--- START ---

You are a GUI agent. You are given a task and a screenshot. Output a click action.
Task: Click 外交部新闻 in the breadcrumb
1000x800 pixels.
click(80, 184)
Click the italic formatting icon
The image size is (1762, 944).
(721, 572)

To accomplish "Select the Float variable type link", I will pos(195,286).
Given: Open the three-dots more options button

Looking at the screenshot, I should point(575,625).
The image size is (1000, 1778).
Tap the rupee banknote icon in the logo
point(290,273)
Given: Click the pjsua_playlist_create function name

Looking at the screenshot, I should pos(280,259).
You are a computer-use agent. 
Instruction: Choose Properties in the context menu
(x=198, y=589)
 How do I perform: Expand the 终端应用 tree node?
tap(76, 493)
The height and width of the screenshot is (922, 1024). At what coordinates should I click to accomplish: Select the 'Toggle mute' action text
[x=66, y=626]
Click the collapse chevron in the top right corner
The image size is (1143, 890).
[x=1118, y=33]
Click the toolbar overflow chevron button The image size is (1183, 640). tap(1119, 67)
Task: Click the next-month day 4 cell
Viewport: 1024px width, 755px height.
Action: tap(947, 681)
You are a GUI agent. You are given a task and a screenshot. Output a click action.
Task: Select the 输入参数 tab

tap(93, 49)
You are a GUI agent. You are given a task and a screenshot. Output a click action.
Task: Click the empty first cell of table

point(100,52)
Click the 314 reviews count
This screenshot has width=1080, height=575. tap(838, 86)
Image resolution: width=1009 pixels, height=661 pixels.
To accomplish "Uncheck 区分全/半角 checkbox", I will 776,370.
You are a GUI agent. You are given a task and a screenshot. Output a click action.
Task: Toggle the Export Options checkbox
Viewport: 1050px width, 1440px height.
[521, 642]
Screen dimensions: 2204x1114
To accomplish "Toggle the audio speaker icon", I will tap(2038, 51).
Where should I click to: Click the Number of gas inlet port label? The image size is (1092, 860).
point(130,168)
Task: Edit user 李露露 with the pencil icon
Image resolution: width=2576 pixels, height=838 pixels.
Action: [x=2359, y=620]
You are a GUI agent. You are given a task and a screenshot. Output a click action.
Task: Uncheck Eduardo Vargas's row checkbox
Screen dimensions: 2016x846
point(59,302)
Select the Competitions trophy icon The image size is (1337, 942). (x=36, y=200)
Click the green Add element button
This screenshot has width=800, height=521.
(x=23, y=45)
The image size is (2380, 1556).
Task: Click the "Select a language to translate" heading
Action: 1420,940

--- END ---

### Aim of the task
Reproduce every line of the material above that has the string "Uncheck".

### Answer to the exercise
To accomplish "Uncheck 区分全/半角 checkbox", I will 776,370.
Task: Uncheck Eduardo Vargas's row checkbox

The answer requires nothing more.